Giubileo, Delle Foglie: «Un disastro nell’accoglienza ci infangherebbe tutti»

All’indomani delle dimissioni del sindaco Marino il direttore dell’Agenzia Sir auspica per la Capitale una classe dirigente capace di progettare il futuro

All’indomani delle dimissioni del sindaco Ignazio Marino il direttore dell’Agenzia Sir auspica per la Capitale una classe dirigente capace di interpretare un progetto di futuro

Una classe dirigente «figlia della migliore politica, capace di interpretare un progetto di futuro». Per il direttore dell’Agenzia Sir Domenico Delle Foglie è di questo che ha bisogno la Capitale, oltre che, naturalmente, come «ogni città e sino all’ultima contrada del nostro Paese», di «un sindaco che l’ami». Lo scrive in una nota, all’indomani delle dimissioni del sindaco di Roma Ignazio Marino, rassegnate nella sera di giovedì 8 ottobre. Una classe dirigente, prosegue, «capace di non farsi dettare l’ordine del giorno né dai poteri forti né dalla piazza manovrata; di tagliare i ponti con il malaffare, di alzare la guardia senza perciò paralizzare la normale attività amministrativa, di ripulire e scrostare la macchina burocratica, di scegliere il personale con l’accuratezza che merita un servizio pubblico». Di avere, insomma, «piena consapevolezza del proprio ruolo guida in un territorio baciato dalla cultura e dalla bellezza».

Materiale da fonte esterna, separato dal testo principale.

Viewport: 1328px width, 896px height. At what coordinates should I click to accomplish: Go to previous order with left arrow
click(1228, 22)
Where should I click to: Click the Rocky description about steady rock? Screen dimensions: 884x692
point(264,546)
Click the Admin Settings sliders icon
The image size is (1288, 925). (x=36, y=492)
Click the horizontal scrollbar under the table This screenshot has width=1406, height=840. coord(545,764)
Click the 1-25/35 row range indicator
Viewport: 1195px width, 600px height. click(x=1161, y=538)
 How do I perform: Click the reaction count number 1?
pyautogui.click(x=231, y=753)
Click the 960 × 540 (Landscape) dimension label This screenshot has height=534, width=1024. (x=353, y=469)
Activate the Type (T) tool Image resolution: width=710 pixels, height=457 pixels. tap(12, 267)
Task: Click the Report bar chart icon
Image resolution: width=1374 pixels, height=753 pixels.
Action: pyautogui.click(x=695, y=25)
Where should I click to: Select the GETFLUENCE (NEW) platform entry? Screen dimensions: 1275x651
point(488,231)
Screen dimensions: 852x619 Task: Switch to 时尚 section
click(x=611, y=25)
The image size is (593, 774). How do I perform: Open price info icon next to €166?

Spesso la politica, «è il caso recente di Roma», non è riuscita a proporre «una personalità dall’indiscusso profilo amministrativo, capace di governare secondo un progetto di Città Capitale e non sull’onda del pur giustificato moralismo giustizialista. Se si ripartirà con lo stesso piede sbagliato, l’insuccesso sarà assicurato – continua il direttore del Sir -. Di sicuro, il futuro di Roma merita un dibattito pubblico ampio e articolato». Delle Foglie ricorda poi la «missione storica» della Capitale: quella di essere «porta d’ingresso alla sede della cristianità. Non serve piaggeria», commenta ricordando come anche Papa Francesco «giustamente» la disprezzi. Basta il «semplice rispetto per le donne e gli uomini di fede che a Roma vengono per pregare. Come pellegrini per il Giubileo, come è accaduto nei secoli che abbiamo alle spalle. Semplice? Niente affatto. Semplicemente dovuto». In gioco, mette in guardia, c’è «la faccia di tutti noi italiani, non solo dei romani. Se il successo dell’Expo di Milano ci onora tutti – rileva -, un disastro nell’accoglienza per il Giubileo di Roma ci infangherebbe tutti».